In honor of Mental Health Awareness Month, peer support recovery specialists T-Kea Blackman and Jordan Scott launched the “Black People Die By Suicide Too” podcast on May 24. The hosts hope to normalize the conversation about suicide in the Black community and improve understanding of this complicated issue.
Particularly during the pandemic, America’s mental health crisis reached an unfortunate peak with over 90% of adults in a Kaiser study believing our country has a mental health crisis. This mental health crisis included peaks in overdoses and suicide.
Blackman, who survived her suicide attempt, and Scott, who previously struggled with suicidal ideation, will: share stories of those who lost loved ones to suicide; provide survivors the opportunities to share their recovery; pay homage to those who died by suicide; share resources and gain insight from mental health professionals. Their mission is to address suicide prevention and raise mental health awareness.

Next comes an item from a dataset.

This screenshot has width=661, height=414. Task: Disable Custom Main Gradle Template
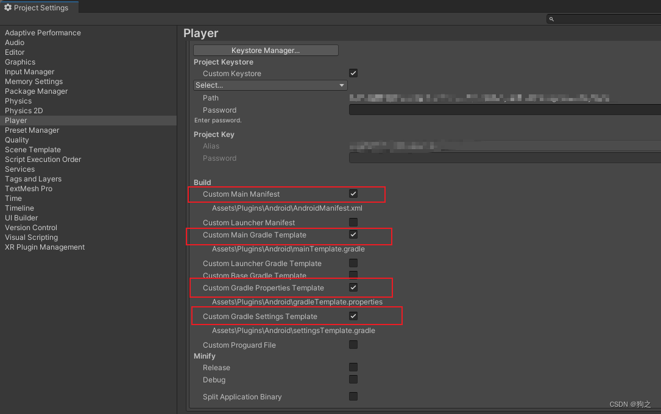pyautogui.click(x=353, y=235)
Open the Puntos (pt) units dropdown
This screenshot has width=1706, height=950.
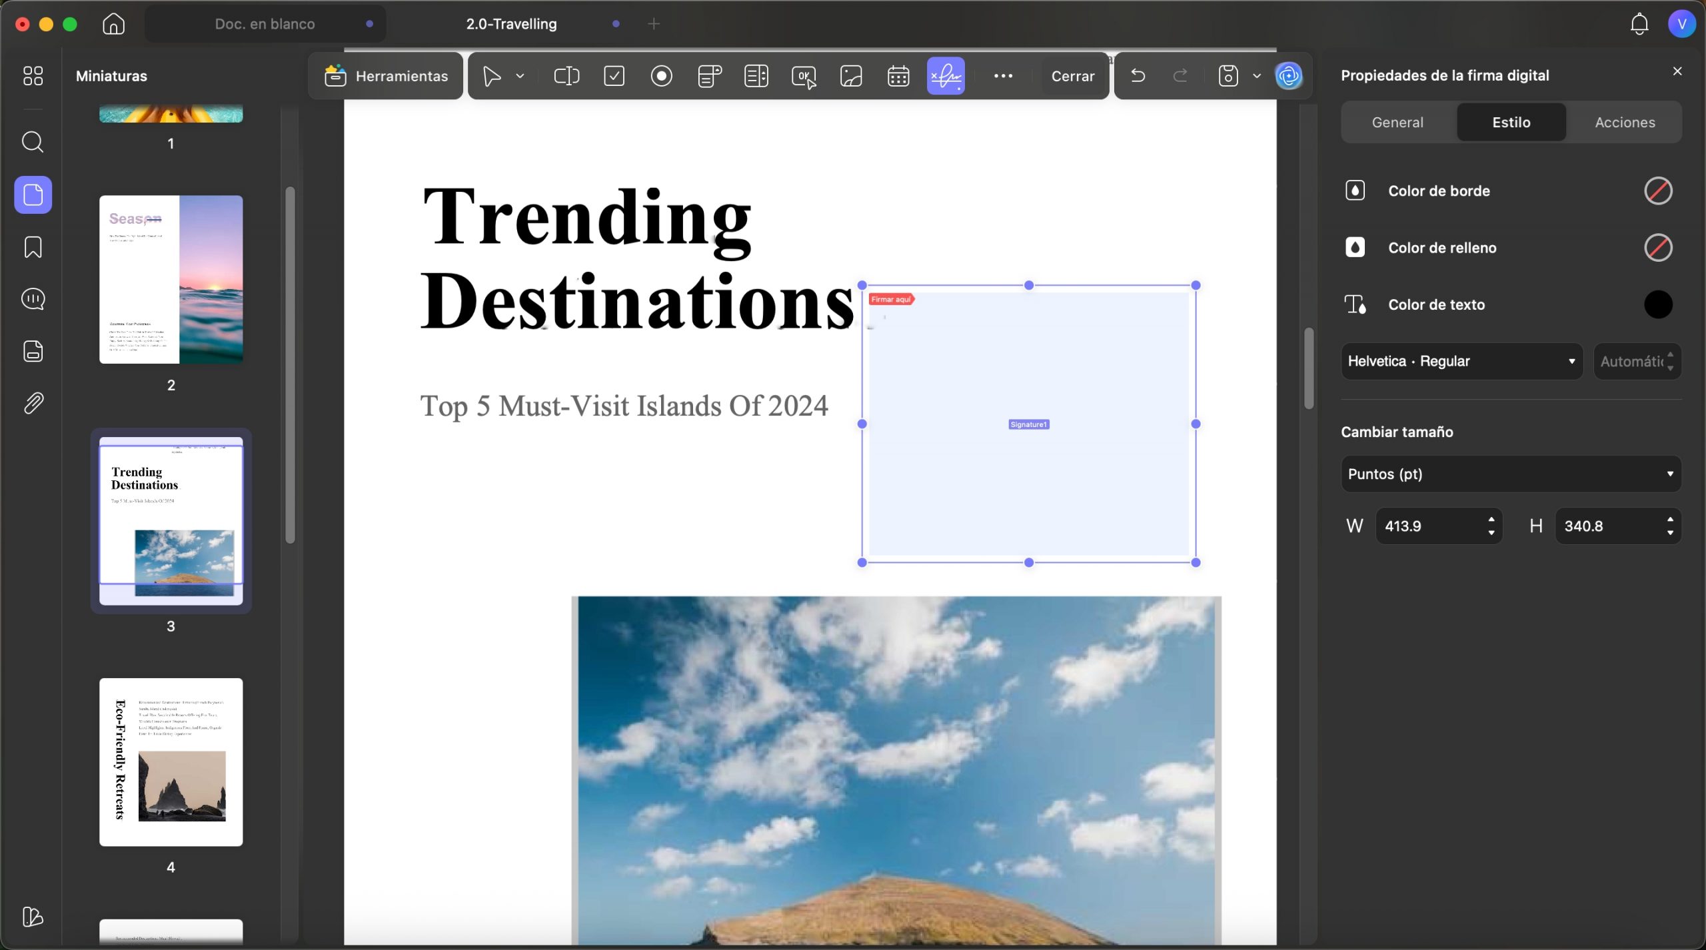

“I grew up hearing suicide and therapy is a white people thing,” said Blackman. “After surviving a suicide attempt, my 13-year-old cousin dying by suicide, and hearing stories of others in my community, I quickly learned that’s not true. While there is a stigma regardless of race and ethnicity, there is a unique stigma in the Black community.”
Blackman emphasized the importance of normalizing the conversation in preventing suicide
“Many times, people want a safe space to talk even if they have no intentions of carrying out the plan. When we become more comfortable talking about it, we also become educated on the best ways to support those who are suicidal,” said Blackman.
She also recommends taking a Mental Health First Aid or Applied Suicide Intervention Skills Training (ASIST) class to learn how to recognize signs of potential suicide and effectively respond.
Blackman is a mental health trainer, consultant, speaker, author, certified peer recovery specialist, and the founder of the Mental Health Empowerment Agency where she develops and facilitates training for government agencies, non-profits, and community members. She also provides peer support at inpatient and outpatient treatment centers, and correctional facilities.
Scott is a mental health advocate and has experience with supporting at-risk youth in juvenile detention and inner-city schools, justice-involved adults navigating life post-conviction and incarceration, low-income families in need of social services, and individuals living with mental health and substance use disorders.
“Suicide affects people from all walks of life, Black people included,” said Scott. “This podcast is necessary because we need safe spaces to process what we’re really going through. I hope this encourages people to tap into their feelings and realize there are others who are also struggling. You do not have to suffer in silence or feel alone. Help and support are available and I hope this podcast saves lives.”
Suicide is among the leading causes of death in the United States and is increasing rapidly among African American. Early adolescent Black youth are twice as likely to die by suicide as compared to their white counterparts but the highest rate of death is among Black Americans aged 25-34 years of age, according to University of Houston psychology professor Dr. Rheeda Walker.